→ **PROVIDED ENTRIES**:
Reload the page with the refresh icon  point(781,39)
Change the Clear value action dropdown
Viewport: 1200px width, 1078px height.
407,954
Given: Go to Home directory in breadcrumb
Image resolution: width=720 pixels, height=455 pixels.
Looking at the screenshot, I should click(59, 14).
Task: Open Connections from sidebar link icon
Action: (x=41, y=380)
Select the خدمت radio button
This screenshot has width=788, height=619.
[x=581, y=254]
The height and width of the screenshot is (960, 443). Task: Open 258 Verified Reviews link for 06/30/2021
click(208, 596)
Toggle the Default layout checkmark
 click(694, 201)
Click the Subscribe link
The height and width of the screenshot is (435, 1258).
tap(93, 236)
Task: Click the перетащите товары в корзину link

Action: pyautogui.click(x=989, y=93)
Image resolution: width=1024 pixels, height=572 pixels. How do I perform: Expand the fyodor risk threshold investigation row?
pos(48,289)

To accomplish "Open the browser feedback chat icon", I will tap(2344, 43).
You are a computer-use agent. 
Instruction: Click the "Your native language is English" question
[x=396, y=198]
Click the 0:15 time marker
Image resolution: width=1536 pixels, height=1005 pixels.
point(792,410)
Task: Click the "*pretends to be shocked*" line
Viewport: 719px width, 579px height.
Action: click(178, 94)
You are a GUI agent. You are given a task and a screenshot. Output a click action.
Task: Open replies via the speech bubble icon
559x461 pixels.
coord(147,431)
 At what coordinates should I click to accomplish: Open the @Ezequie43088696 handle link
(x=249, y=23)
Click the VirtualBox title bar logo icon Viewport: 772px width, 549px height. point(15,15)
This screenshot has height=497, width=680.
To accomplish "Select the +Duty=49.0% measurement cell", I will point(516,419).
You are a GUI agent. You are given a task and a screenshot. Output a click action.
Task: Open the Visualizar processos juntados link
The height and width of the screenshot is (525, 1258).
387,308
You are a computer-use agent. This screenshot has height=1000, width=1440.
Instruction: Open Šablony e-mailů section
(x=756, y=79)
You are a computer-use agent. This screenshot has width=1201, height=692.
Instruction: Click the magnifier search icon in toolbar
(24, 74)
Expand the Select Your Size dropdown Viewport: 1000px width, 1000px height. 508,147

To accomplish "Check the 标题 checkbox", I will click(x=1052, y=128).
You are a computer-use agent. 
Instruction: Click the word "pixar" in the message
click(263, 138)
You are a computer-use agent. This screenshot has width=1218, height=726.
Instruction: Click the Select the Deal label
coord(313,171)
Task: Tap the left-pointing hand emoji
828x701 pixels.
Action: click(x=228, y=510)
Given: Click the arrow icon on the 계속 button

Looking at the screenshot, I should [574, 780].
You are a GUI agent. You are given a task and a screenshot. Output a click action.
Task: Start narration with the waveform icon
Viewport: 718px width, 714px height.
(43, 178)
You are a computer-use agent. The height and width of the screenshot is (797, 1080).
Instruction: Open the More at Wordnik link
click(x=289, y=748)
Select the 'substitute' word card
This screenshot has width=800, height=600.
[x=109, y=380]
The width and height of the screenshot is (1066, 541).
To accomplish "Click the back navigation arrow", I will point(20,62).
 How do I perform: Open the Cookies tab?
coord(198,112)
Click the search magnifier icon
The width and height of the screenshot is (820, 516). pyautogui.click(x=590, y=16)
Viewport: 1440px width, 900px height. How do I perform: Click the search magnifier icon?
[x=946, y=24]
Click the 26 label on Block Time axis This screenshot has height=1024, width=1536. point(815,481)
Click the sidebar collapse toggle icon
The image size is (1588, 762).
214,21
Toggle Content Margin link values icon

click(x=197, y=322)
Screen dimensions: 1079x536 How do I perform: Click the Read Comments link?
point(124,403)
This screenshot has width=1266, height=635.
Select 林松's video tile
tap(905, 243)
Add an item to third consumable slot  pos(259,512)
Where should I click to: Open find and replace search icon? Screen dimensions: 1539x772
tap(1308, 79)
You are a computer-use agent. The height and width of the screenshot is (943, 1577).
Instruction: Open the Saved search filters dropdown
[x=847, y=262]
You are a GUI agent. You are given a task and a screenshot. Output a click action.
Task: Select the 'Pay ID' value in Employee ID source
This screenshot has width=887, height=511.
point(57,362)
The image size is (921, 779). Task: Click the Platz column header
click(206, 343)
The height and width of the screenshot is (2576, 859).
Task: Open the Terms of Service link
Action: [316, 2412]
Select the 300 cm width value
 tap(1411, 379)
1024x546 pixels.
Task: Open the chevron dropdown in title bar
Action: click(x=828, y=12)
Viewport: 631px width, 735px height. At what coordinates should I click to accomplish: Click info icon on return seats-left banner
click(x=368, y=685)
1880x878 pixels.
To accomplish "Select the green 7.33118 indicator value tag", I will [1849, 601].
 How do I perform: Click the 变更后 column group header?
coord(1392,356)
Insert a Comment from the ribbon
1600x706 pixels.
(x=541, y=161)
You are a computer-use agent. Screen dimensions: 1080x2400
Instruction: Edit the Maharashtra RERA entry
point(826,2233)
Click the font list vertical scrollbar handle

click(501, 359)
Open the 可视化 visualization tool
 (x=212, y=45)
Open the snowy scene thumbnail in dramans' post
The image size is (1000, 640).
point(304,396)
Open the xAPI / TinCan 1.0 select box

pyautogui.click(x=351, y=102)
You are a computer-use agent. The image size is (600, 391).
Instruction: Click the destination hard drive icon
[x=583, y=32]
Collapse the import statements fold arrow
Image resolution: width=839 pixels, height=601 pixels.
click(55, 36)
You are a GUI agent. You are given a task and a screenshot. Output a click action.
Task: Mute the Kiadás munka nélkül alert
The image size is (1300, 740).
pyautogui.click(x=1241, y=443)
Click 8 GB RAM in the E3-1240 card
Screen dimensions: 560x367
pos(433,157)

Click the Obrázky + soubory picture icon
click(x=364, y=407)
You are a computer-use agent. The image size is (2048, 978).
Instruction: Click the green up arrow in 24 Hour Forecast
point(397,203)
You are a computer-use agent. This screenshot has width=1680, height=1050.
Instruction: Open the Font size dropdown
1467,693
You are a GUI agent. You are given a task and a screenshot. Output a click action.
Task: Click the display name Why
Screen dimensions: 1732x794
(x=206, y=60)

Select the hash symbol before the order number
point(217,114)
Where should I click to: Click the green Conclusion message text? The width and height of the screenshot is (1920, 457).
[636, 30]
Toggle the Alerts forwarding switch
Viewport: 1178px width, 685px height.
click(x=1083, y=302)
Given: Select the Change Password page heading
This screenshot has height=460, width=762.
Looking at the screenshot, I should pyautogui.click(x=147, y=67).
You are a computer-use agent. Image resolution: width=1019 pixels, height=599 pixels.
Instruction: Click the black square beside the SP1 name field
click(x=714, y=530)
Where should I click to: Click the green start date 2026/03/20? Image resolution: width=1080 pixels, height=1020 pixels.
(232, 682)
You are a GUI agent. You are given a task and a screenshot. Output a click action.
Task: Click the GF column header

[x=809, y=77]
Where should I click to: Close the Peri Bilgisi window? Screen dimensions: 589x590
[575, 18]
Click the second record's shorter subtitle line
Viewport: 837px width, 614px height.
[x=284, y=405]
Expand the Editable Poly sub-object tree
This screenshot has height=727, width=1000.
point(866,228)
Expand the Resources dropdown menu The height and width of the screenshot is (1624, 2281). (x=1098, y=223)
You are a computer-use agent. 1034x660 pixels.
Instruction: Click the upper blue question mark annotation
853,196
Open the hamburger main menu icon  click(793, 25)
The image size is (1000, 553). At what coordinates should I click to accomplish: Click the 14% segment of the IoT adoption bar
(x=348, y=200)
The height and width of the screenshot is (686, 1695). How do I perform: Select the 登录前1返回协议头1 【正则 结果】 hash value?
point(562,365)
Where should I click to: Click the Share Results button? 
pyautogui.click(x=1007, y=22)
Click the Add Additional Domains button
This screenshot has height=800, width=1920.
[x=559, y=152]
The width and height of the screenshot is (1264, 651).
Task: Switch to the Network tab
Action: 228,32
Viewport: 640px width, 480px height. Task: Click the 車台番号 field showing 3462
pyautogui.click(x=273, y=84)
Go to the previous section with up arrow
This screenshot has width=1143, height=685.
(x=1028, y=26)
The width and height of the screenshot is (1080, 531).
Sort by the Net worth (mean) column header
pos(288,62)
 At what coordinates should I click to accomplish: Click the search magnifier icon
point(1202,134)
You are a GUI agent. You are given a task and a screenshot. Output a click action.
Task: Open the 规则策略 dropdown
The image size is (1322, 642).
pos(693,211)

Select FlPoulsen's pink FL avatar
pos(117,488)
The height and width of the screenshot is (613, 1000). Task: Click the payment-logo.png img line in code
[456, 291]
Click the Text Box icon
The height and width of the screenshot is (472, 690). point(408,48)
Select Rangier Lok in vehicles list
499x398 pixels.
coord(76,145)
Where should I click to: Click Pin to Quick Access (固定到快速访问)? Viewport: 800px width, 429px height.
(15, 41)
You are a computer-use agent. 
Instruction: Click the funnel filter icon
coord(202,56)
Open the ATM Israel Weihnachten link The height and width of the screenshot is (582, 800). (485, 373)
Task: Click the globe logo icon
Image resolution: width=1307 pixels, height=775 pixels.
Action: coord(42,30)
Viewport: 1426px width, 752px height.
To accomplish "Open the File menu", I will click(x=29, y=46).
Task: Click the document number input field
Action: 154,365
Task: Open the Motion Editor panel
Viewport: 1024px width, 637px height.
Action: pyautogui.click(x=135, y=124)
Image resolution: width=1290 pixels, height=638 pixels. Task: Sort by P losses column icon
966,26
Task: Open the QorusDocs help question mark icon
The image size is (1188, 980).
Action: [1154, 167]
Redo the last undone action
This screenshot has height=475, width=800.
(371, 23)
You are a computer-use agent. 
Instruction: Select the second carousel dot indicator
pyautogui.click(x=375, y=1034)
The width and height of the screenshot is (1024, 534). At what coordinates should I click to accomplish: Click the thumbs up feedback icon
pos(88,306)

→ **EXERCISE DIRECTIONS**: Taking the entries above, restate exactly those lines that fall between the line with "Click the second" and the line with "Task: Click the globe logo icon", keeping both of those lines too.

→ **RESPONSE TO THE EXERCISE**:
Click the second record's shorter subtitle line
Viewport: 837px width, 614px height.
[x=284, y=405]
Expand the Editable Poly sub-object tree
This screenshot has height=727, width=1000.
point(866,228)
Expand the Resources dropdown menu The height and width of the screenshot is (1624, 2281). (x=1098, y=223)
You are a computer-use agent. 1034x660 pixels.
Instruction: Click the upper blue question mark annotation
853,196
Open the hamburger main menu icon  click(793, 25)
The image size is (1000, 553). At what coordinates should I click to accomplish: Click the 14% segment of the IoT adoption bar
(x=348, y=200)
The height and width of the screenshot is (686, 1695). How do I perform: Select the 登录前1返回协议头1 【正则 结果】 hash value?
point(562,365)
Where should I click to: Click the Share Results button? 
pyautogui.click(x=1007, y=22)
Click the Add Additional Domains button
This screenshot has height=800, width=1920.
[x=559, y=152]
The width and height of the screenshot is (1264, 651).
Task: Switch to the Network tab
Action: 228,32
Viewport: 640px width, 480px height. Task: Click the 車台番号 field showing 3462
pyautogui.click(x=273, y=84)
Go to the previous section with up arrow
This screenshot has width=1143, height=685.
(x=1028, y=26)
The width and height of the screenshot is (1080, 531).
Sort by the Net worth (mean) column header
pos(288,62)
 At what coordinates should I click to accomplish: Click the search magnifier icon
point(1202,134)
You are a GUI agent. You are given a task and a screenshot. Output a click action.
Task: Open the 规则策略 dropdown
The image size is (1322, 642).
pos(693,211)

Select FlPoulsen's pink FL avatar
pos(117,488)
The height and width of the screenshot is (613, 1000). Task: Click the payment-logo.png img line in code
[456, 291]
Click the Text Box icon
The height and width of the screenshot is (472, 690). point(408,48)
Select Rangier Lok in vehicles list
499x398 pixels.
coord(76,145)
Where should I click to: Click Pin to Quick Access (固定到快速访问)? Viewport: 800px width, 429px height.
(15, 41)
You are a computer-use agent. 
Instruction: Click the funnel filter icon
coord(202,56)
Open the ATM Israel Weihnachten link The height and width of the screenshot is (582, 800). (485, 373)
Task: Click the globe logo icon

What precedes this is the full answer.